Not this time, though. I just took my shame like a man.

I knew I had to make some progress in my life, and fairly soon.
Well, it was somewhere around that time when I met my current manager, Jeff Sussman.
Jeff was living in NY managing comics, and he and his number 1 client were about to part ways, so Jeff was searching for new talent. On a whim, Jeff decided to take a trip up to Boston and check out some of the local talent there.
I wasn’t scheduled to perform that night, but I had a new joke that I had written that day, so I called up the club and asked them if I could do a guest set.
I was driving home from work exhausted, and I’m sure I had thoughts of pussying out and just going home and getting some rest, but I plowed on.
I got to the club, and Oliver, the club manager was introducing Jeff to a few of the comics. I got to meet him, but he left before I went onstage - which to me at the time was no big deal. I didn’t really think I was ready to managed by a guy with as big a name in the business as Jeff, and the new joke I had come up with was dirty, and at the time I was brainwashed by the current thought process into thinking that dirty jokes were cheap and easy, and that to “make it” you had to work clean.
If Jeff had stayed to watch my act I probably would have tried to water it down, and I probably would have sucked.
I went onstage carefree and had a great set, and in the middle of my act, Jeff came back into the club because he heard a lot of laughter from outside.
When I came offstage Jeff was there waiting to meet me. He handed me his card and asked to see me perform again the next night.
I remember thinking that if I had known Jeff had returned to the club while I was onstage, I probably would have never done those jokes, and probably never had that good a set, and he would have probably passed me up and signed someone else.
At the time it really did feel like a scene in a movie. Coming offstage to a round of applause when a smiling man hands you his business card, and thus begins the next chapter of your life. Jeff has been my manager ever since.
He’s a bad motherfucker, and the coolest guy in the business.

dynamic duo

Jeff signed me 2 weeks later, and wanted me to move to NY.
I was basically scratching and grinding at the time, so I didn’t have any money saved up for the move. Lucky for me my Grandfather still lived in Newark, and he offered to let me stay with him.
North 9th street was a nice neighborhood when my grandfather moved his family there in the 1940’s, but over the years shit had drastically changed. By the time I got there in 1990 he was surrounded by poverty and crime. The next door neighbor’s house got raided for selling crack right before I moved in, and there were plenty of stoplights on the way to Grandpa’s house where my doors were always locked and I was always ready to hit the gas. I stayed there for 6 months until I had saved up enough money for my own place, and to this day whenever I think about Newark, I think about my frame of mind back then. It just comes right back to me in clear focus.
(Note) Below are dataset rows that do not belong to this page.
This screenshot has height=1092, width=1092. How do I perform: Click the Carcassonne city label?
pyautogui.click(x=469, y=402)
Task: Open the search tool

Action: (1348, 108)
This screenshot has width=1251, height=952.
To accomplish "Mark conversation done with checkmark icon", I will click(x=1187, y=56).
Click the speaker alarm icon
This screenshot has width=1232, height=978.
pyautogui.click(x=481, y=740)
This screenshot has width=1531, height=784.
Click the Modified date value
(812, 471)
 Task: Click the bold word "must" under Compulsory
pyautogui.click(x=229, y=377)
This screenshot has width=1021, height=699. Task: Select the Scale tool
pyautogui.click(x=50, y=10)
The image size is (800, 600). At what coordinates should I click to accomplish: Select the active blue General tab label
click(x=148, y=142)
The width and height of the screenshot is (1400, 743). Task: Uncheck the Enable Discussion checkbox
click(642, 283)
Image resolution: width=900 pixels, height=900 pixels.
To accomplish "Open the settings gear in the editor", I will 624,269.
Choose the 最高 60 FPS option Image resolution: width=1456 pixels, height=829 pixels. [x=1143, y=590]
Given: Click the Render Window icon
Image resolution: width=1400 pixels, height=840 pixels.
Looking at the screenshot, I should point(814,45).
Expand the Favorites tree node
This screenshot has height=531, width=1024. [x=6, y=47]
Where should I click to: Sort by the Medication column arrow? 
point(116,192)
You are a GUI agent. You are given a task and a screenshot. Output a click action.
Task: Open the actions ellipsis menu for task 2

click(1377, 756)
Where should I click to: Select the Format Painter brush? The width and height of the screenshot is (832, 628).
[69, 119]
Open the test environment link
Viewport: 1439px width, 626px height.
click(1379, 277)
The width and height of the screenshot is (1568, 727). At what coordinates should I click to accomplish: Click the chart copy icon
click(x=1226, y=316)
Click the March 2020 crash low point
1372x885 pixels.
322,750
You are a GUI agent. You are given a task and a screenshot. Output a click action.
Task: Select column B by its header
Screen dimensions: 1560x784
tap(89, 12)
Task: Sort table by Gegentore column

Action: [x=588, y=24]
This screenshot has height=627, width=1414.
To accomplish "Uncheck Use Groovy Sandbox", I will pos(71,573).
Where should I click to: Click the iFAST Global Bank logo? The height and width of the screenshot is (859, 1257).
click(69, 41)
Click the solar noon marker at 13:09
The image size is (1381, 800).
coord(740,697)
Having the UFC in Newark was a huge memory flash for me. My grandfather died in the mid nineties, and I hadn’t been back there since his funeral. Driving around, staring at all the buildings, it was the same feeling all over again. Some places just have a “feeling” that you get when you’re there, and to me, there’s no place that rings out in my memories quite like Newark.

One of the best parts of my trip was that I got to hang out on the radio all morning with Opie and Anthony and little Jimmy Norton. It’s one of my all time favorite radio shows to do, because that’s really what it’s like - hanging out. It barely feels like you’re doing radio. It just feels like you’re involved in a funny conversation with some really cool guys. I’m on their show every time I’m back east, and it’s one of the things I look forward to the most.

O&A

We started out the morning talking about psychedelic drugs because they had story they were reading about kids getting DMT from toads, and we spent the next couple hours having a trippy conversation about psychedelics, crazy dreams, and sensory deprivation tanks.
O&A have a cool set up, where they do regular FM restricted radio in the first part of the morning, and then from 9-11am they go on XM satellite radio where they can go balls out.
Like virtually every radio show, O&A have a bunch of regular people that visit them on air, and one of them is a 50 year old virgin that they call “Stalker Patty.”
This is where the “balls out” part comes in, this time very literally.
Opie came up with the idea of giving patty a Listerine breath strip and telling her that it’s actually laced with THC, the active ingredient in Marijuana.
For over an hour we had her convinced that she was high as the satellite that was broadcasting our signal. It was both amazing and hilarious for a bunch of reasons; first off being that she fell for it hook, line, and sinker. There wasn’t a moment where she questioned it, and watching the power of suggestion work so effortlessly was just fucking fascinating. We had her scratching at imaginary bugs, they were fucking with the sound coming into her headset so that she heard everyone’s voice echo. Everyone was making weird noises and chanting, and she thought she was so high she couldn’t stand up.
They had guys that work on the show dress up in outfits, like a monster and a giant bunny rabbit, and just walk through the room while no one addressed them.
Then Ari pulled his junk out and we had her convinced that was an illusion too.

Ari's junk

At one point in time I told her that she was going to be fine after the drug wore off, but one thing that was very important was that she shouldn’t lay back and close her eyes, because if she did she would instantly fall asleep.
Something like a half an hour later someone offered to recline her chair back and suggested that she rest her eyes. As soon as she did, she was out like a light. Instantly.
It was fucking crazy. Within seconds she was snoring into the mic.
The power of suggestion is just fucking incredible.
Granted, we were observing it working on a simpleton, but it was so effective it made me think; could you imagine if there was someone out there so much smarter than me that they could do that to me just by talking to me?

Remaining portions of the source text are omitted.